Los dos permanecimos allí, silenciosos y perplejos. De repente se me ocurrió una idea y me agaché para leer los títulos de los libros. Así fue como observé que faltaba uno en la hilera.

—Han sacado un libro de aquí —dije a Settle.

El se agachó a mi lado.

—Mire —exclamó—. Hay un clavo en la parte de atrás que ha desprendido un fragmento del volumen que falta.

Separó cuidadosamente el trocito de papel. No tenía más que una pulgada cuadrada; pero en él había impresas dos palabras significativas: «El gato...»

—Esto me causa escalofríos —aseguró Settle—. Es algo horrible.

—Daría cualquier cosa por saber qué libro es el que falta —dije—. ¿Sabe usted si hay algún medio de averiguarlo?

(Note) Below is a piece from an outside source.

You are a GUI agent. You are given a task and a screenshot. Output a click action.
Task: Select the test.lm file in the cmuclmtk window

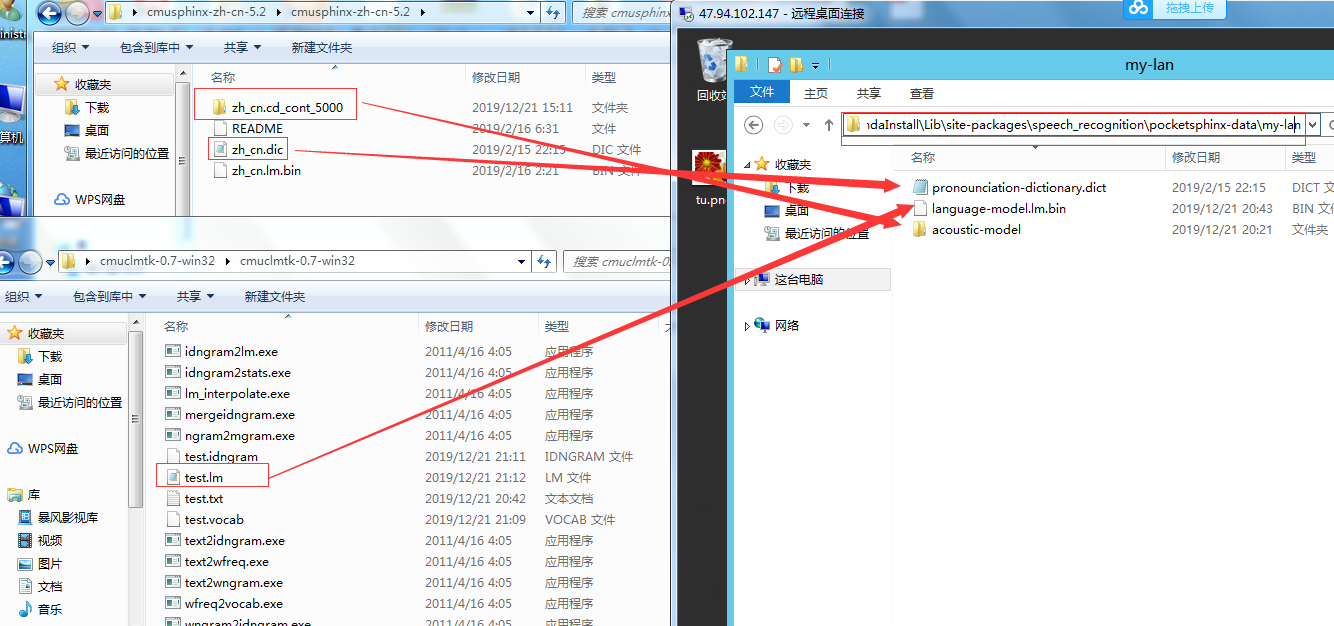tap(202, 477)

—Quizá haya un catálogo. Puede ser que lady Carmichael...

Denegué con la cabeza.

—Lady Carmichael no dirá nada.

—¿Usted cree?

—Estoy seguro de ello. Mientras nosotros navegamos por un mar de tinieblas, lady Carmichael sabe. Y por motivos que ella se sabrá, no quiere decir nada. Prefiere afrontar un riesgo cierto antes que romper su silencio.

El día pasó con esa tranquilidad que tanto se asemeja a la calma que antecede a la tormenta. No obstante, tuve la sensación de que el problema galopaba hacia su solución. Hasta entonces mi esfuerzo había resultado inútil, pero ya vislumbraba el rayo de luz que soldaría los hechos para ofrecernos el triunfo de aquella batalla entre tinieblas.

iSucedió del modo más inesperado!

Vino a nuestro encuentro cuando nos hallábamos reunidos en el saloncito verde, después de la cena. Era tal el silencio guardado allí que, incluso, un ratoncillo se atrevió a cruzar el salón, desencadenando la hecatombe.

Arthur Carmichael saltó de su silla y con el cuerpo tembloroso corrió velozmente detrás del roedor. Este halló refugio entre las tablas del friso y el joven se acuclilló, vigilante, con el cuerpo aún tembloroso por el ansia.

¡Algo horrible! Jamás he vivido un momento semejante. Allí se desvanecieron todas mis dudas en cuanto a lo que me recordaba Arthur Carmichael. Me lo revelaron sus pasos suaves y ojos al acecho. Como un rayo, la explicación ilógica, increíble, se abrió paso en mi mente. Quise rechazarla por imposible... por absurda y, no obstante, cada vez se afianzaba más y más en mi cerebro.

Apenas recuerdo lo que sucedió después. Todo parece borroso e irreal. Sé que subimos al piso superior nos deseamos buenas noches, casi temerosos de mirarnos a los ojos, seguros de hallar confirmación a nuestros pensamientos.

Settle se colocó fuera de la habitación de lady Carmichael para hacer la primera guardia, quedando en que me llamaría a las tres de la madrugada.

En realidad cualquier temor sustentado por lo que pudiera suceder a lady Carmichael se había borrado en mí debido a la sugestión de mi fantástica, inaudita teoría. Traté de convencerme de que era imposible y, pese a ello, la seguridad de haber descubierto la verdad, tomó carta de naturaleza en todos mis razonamientos.

De repente, la quietud de la noche fue alterada por Settle que gritó, llamándome. Al precipitarme al pasillo, lo vi golpear con todas sus fuerzas la puerta de lady Carmichael.

—¡El demonio se la lleve! —gritó—. ¡Se ha encerrado con llave!